In 1955, Gelfand founded the Central African Journal of Medicine with Joseph Ritchken, and remained its co-editor for many years. In 1962, he joined the University of Rhodesia as founding Professor of African Medicine. From 1970 until his retirement, in 1977, he was Professor and Head of Department of Medicine, and thereafter Emeritius Professor and Senior Clinical Research Fellow.

Gelfand was professor and chair of the department of medicine at the University of Zimbabwe. His works on rheumatic diseases, including those featured in The Sick African (1944), have been used as a reference for further study of rheumatic diseases in Africa and complications related to tuberculosis, HIV, and other diseases.

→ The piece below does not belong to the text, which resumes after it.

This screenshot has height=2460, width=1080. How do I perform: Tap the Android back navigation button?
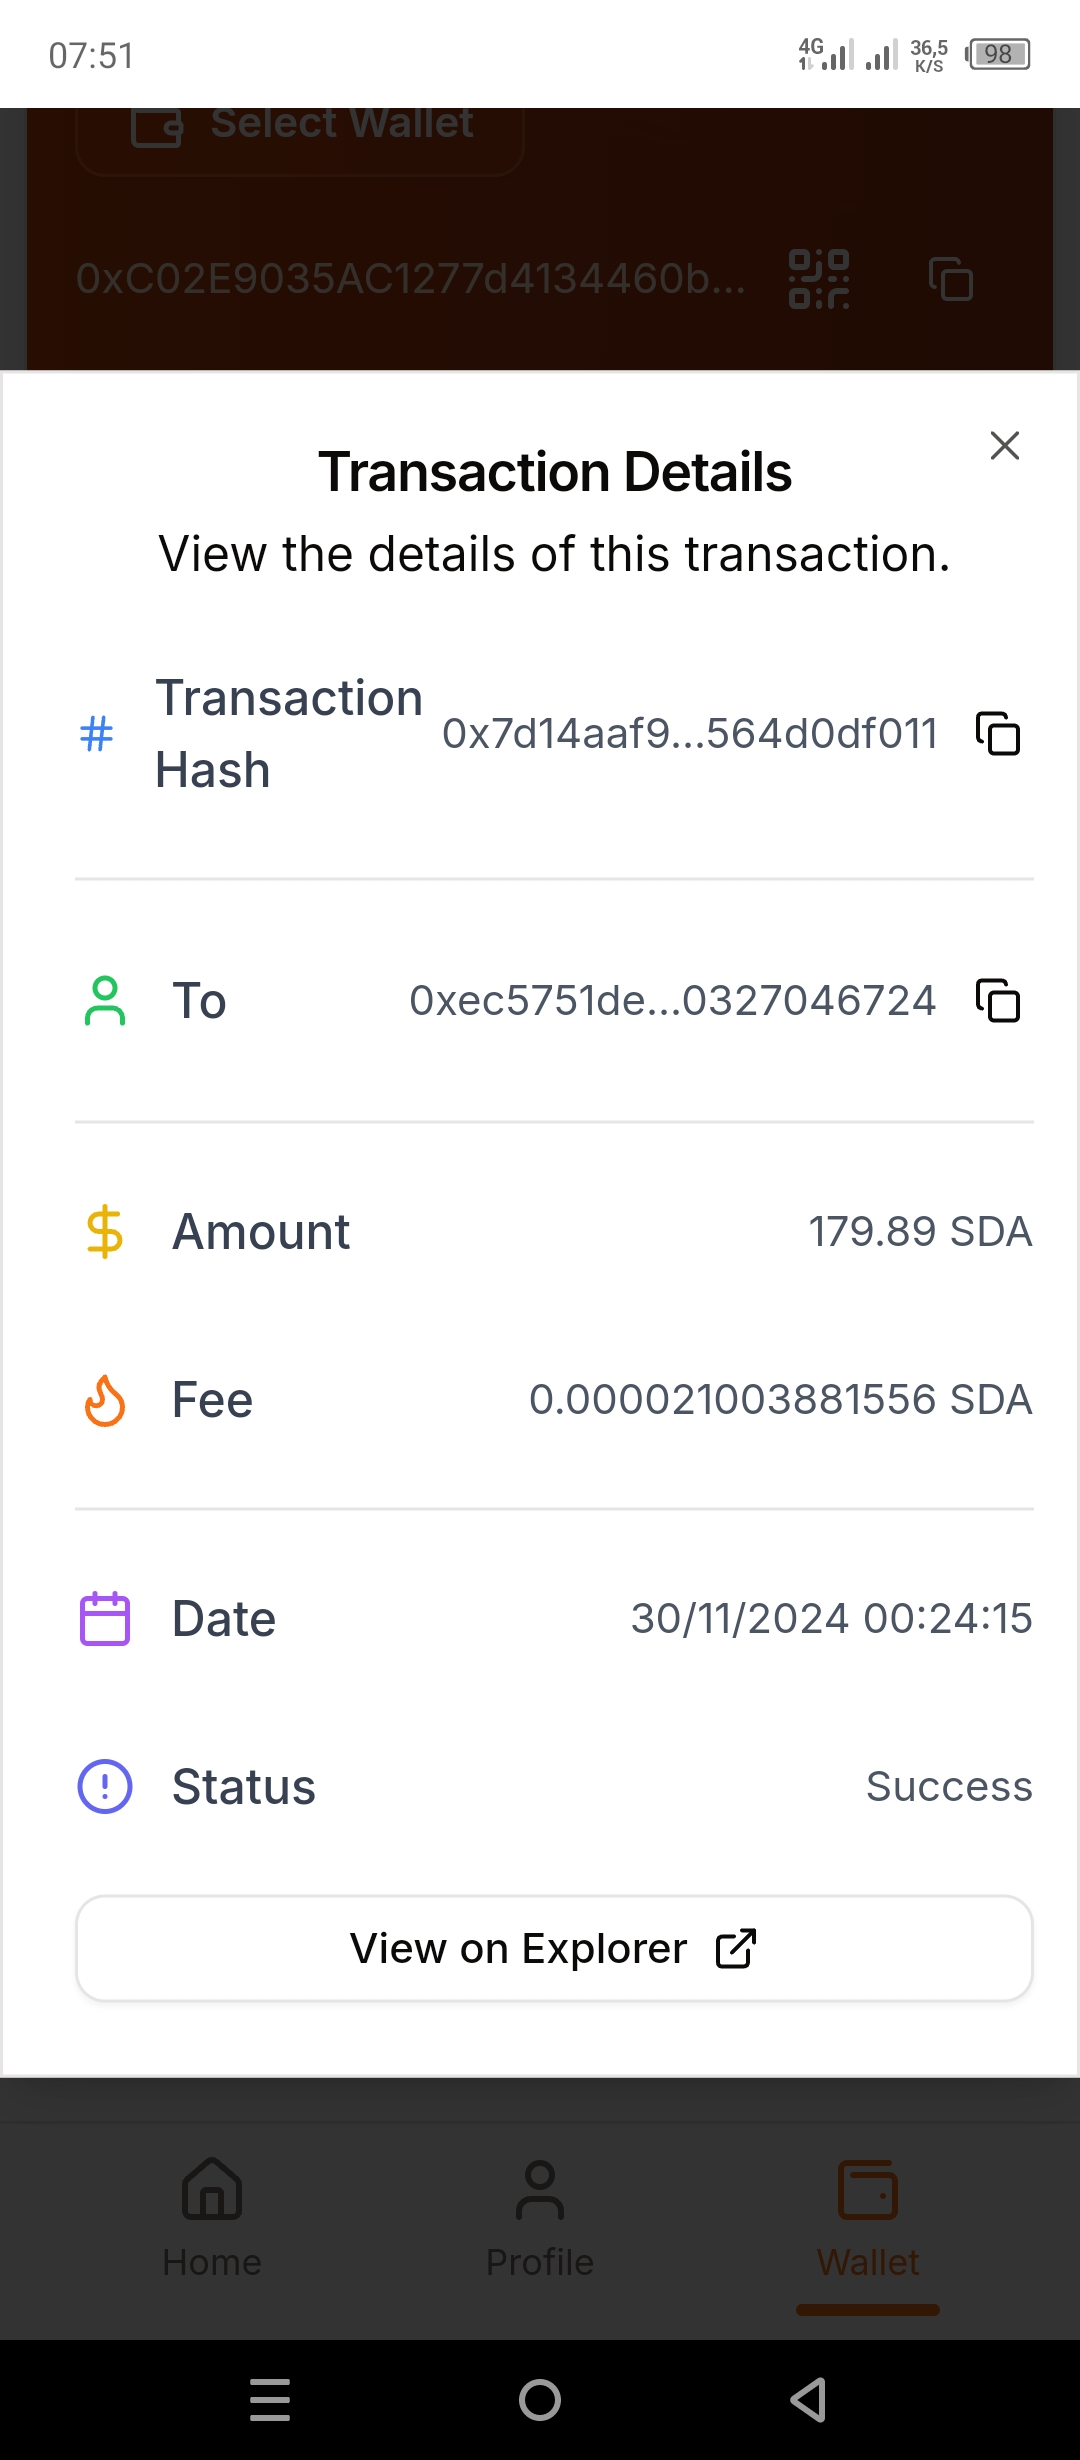(808, 2399)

Gelfand wrote a total of 330 articles and monographs in various journals on topics ranging from medicine, ethics, philosophy, history and religion, to Shona custom, religion and culture, with titles including "Migration of African Labourers in Rhodesia and Nyasaland (1890 - 1914)" He wrote more than 30 books, amongst them The Sick African and Livingstone, the Doctor.

Gelfand expressed his homophobic leanings in his 1979 article, "The infrequency of homosexuality in traditional Shona society," writing: "The traditional Shona have none of the problems associated with homosexuality [so] obviously they must have a valuable method of bringing up children, especially with regards to normal sex relations, thus avoiding this anomaly so frequent in Western society." More recent studies suggests that homosexuality has likely always been present in Shona society, although being a form of non-reproductive sexuality, it is highly taboo.

Personal life and death

Gelfand married a Bulawayan, Esther Kollenberg, whom he had met at the University of Cape Town. They had three daughters. He was a practitioner of Judaism.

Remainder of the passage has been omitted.